> [REQUIRED TASK]:
Please copy each of the following entries word for word.

>> start LISTED RECORDS

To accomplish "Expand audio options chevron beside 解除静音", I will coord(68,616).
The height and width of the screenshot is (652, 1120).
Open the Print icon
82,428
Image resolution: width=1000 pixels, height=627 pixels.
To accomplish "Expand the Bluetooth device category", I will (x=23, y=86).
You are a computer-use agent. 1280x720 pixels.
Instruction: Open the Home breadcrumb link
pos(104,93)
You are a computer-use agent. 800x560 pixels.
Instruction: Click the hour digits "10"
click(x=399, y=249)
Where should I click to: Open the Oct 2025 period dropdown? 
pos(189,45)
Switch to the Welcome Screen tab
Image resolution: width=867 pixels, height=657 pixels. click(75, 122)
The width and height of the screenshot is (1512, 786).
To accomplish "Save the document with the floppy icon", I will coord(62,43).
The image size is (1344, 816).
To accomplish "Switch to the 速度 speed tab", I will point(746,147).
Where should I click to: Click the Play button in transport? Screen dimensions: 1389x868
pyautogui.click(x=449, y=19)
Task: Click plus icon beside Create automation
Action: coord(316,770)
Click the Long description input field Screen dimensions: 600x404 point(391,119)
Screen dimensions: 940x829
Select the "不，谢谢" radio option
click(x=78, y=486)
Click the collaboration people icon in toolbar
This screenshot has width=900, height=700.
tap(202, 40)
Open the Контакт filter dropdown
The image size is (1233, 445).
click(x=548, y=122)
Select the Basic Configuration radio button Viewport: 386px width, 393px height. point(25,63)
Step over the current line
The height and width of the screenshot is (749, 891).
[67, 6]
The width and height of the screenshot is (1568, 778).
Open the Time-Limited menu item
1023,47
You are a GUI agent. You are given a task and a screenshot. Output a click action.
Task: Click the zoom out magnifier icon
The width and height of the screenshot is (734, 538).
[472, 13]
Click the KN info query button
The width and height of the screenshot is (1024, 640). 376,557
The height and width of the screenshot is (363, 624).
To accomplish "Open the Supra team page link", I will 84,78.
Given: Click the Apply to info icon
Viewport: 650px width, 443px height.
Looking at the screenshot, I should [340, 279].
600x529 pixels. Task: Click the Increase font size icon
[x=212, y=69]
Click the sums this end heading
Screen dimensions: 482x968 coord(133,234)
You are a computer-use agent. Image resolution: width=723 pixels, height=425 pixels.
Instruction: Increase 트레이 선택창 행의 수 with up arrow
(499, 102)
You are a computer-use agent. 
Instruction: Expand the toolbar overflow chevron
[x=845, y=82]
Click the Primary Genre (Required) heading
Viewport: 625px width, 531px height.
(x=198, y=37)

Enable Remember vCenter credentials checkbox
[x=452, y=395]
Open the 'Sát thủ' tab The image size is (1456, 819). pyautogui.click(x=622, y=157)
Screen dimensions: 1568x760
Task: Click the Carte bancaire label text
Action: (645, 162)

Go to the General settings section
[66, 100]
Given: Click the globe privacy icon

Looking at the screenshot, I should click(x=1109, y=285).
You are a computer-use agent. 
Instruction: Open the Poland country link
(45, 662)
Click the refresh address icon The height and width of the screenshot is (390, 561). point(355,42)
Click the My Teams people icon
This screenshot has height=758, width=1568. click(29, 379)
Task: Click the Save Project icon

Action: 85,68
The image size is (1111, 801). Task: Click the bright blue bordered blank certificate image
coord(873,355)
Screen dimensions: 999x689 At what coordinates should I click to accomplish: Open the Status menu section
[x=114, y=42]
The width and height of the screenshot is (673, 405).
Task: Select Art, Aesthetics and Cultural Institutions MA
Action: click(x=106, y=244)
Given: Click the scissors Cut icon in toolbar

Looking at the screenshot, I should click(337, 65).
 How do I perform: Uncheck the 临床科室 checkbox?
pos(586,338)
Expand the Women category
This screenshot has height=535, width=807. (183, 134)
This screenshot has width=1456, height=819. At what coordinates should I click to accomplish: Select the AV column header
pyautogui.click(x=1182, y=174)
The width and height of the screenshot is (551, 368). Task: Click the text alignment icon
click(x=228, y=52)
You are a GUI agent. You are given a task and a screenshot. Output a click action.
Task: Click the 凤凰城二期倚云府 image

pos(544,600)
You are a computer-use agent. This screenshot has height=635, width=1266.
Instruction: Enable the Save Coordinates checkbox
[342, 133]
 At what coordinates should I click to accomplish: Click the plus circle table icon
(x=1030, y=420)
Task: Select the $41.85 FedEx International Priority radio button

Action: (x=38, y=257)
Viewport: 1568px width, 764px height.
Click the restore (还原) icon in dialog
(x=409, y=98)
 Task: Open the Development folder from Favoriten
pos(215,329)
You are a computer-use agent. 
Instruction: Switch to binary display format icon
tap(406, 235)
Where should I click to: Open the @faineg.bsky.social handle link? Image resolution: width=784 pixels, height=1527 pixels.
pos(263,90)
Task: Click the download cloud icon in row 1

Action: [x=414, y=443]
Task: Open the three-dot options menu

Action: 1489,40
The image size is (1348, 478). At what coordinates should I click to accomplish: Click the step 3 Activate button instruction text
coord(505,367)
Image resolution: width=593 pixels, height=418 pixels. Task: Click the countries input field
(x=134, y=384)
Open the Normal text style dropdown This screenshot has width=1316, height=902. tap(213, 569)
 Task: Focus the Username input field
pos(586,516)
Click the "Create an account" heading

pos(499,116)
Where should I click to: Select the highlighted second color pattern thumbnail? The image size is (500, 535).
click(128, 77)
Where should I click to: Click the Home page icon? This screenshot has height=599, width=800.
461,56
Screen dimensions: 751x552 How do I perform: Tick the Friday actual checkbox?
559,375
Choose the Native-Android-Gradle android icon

>> end LISTED RECORDS

> [EXPECTED ANSWER]:
To accomplish "Expand audio options chevron beside 解除静音", I will coord(68,616).
The height and width of the screenshot is (652, 1120).
Open the Print icon
82,428
Image resolution: width=1000 pixels, height=627 pixels.
To accomplish "Expand the Bluetooth device category", I will (x=23, y=86).
You are a computer-use agent. 1280x720 pixels.
Instruction: Open the Home breadcrumb link
pos(104,93)
You are a computer-use agent. 800x560 pixels.
Instruction: Click the hour digits "10"
click(x=399, y=249)
Where should I click to: Open the Oct 2025 period dropdown? 
pos(189,45)
Switch to the Welcome Screen tab
Image resolution: width=867 pixels, height=657 pixels. click(75, 122)
The width and height of the screenshot is (1512, 786).
To accomplish "Save the document with the floppy icon", I will coord(62,43).
The image size is (1344, 816).
To accomplish "Switch to the 速度 speed tab", I will point(746,147).
Where should I click to: Click the Play button in transport? Screen dimensions: 1389x868
pyautogui.click(x=449, y=19)
Task: Click plus icon beside Create automation
Action: coord(316,770)
Click the Long description input field Screen dimensions: 600x404 point(391,119)
Screen dimensions: 940x829
Select the "不，谢谢" radio option
click(x=78, y=486)
Click the collaboration people icon in toolbar
This screenshot has width=900, height=700.
tap(202, 40)
Open the Контакт filter dropdown
The image size is (1233, 445).
click(x=548, y=122)
Select the Basic Configuration radio button Viewport: 386px width, 393px height. point(25,63)
Step over the current line
The height and width of the screenshot is (749, 891).
[67, 6]
The width and height of the screenshot is (1568, 778).
Open the Time-Limited menu item
1023,47
You are a GUI agent. You are given a task and a screenshot. Output a click action.
Task: Click the zoom out magnifier icon
The width and height of the screenshot is (734, 538).
[472, 13]
Click the KN info query button
The width and height of the screenshot is (1024, 640). 376,557
The height and width of the screenshot is (363, 624).
To accomplish "Open the Supra team page link", I will 84,78.
Given: Click the Apply to info icon
Viewport: 650px width, 443px height.
Looking at the screenshot, I should [340, 279].
600x529 pixels. Task: Click the Increase font size icon
[x=212, y=69]
Click the sums this end heading
Screen dimensions: 482x968 coord(133,234)
You are a computer-use agent. Image resolution: width=723 pixels, height=425 pixels.
Instruction: Increase 트레이 선택창 행의 수 with up arrow
(499, 102)
You are a computer-use agent. 
Instruction: Expand the toolbar overflow chevron
[x=845, y=82]
Click the Primary Genre (Required) heading
Viewport: 625px width, 531px height.
(x=198, y=37)

Enable Remember vCenter credentials checkbox
[x=452, y=395]
Open the 'Sát thủ' tab The image size is (1456, 819). pyautogui.click(x=622, y=157)
Screen dimensions: 1568x760
Task: Click the Carte bancaire label text
Action: (645, 162)

Go to the General settings section
[66, 100]
Given: Click the globe privacy icon

Looking at the screenshot, I should click(x=1109, y=285).
You are a computer-use agent. 
Instruction: Open the Poland country link
(45, 662)
Click the refresh address icon The height and width of the screenshot is (390, 561). point(355,42)
Click the My Teams people icon
This screenshot has height=758, width=1568. click(29, 379)
Task: Click the Save Project icon

Action: 85,68
The image size is (1111, 801). Task: Click the bright blue bordered blank certificate image
coord(873,355)
Screen dimensions: 999x689 At what coordinates should I click to accomplish: Open the Status menu section
[x=114, y=42]
The width and height of the screenshot is (673, 405).
Task: Select Art, Aesthetics and Cultural Institutions MA
Action: click(x=106, y=244)
Given: Click the scissors Cut icon in toolbar

Looking at the screenshot, I should click(337, 65).
 How do I perform: Uncheck the 临床科室 checkbox?
pos(586,338)
Expand the Women category
This screenshot has height=535, width=807. (183, 134)
This screenshot has width=1456, height=819. At what coordinates should I click to accomplish: Select the AV column header
pyautogui.click(x=1182, y=174)
The width and height of the screenshot is (551, 368). Task: Click the text alignment icon
click(x=228, y=52)
You are a GUI agent. You are given a task and a screenshot. Output a click action.
Task: Click the 凤凰城二期倚云府 image

pos(544,600)
You are a computer-use agent. This screenshot has height=635, width=1266.
Instruction: Enable the Save Coordinates checkbox
[342, 133]
 At what coordinates should I click to accomplish: Click the plus circle table icon
(x=1030, y=420)
Task: Select the $41.85 FedEx International Priority radio button

Action: (x=38, y=257)
Viewport: 1568px width, 764px height.
Click the restore (还原) icon in dialog
(x=409, y=98)
 Task: Open the Development folder from Favoriten
pos(215,329)
You are a computer-use agent. 
Instruction: Switch to binary display format icon
tap(406, 235)
Where should I click to: Open the @faineg.bsky.social handle link? Image resolution: width=784 pixels, height=1527 pixels.
pos(263,90)
Task: Click the download cloud icon in row 1

Action: [x=414, y=443]
Task: Open the three-dot options menu

Action: 1489,40
The image size is (1348, 478). At what coordinates should I click to accomplish: Click the step 3 Activate button instruction text
coord(505,367)
Image resolution: width=593 pixels, height=418 pixels. Task: Click the countries input field
(x=134, y=384)
Open the Normal text style dropdown This screenshot has width=1316, height=902. tap(213, 569)
 Task: Focus the Username input field
pos(586,516)
Click the "Create an account" heading

pos(499,116)
Where should I click to: Select the highlighted second color pattern thumbnail? The image size is (500, 535).
click(128, 77)
Where should I click to: Click the Home page icon? This screenshot has height=599, width=800.
461,56
Screen dimensions: 751x552 How do I perform: Tick the Friday actual checkbox?
559,375
Choose the Native-Android-Gradle android icon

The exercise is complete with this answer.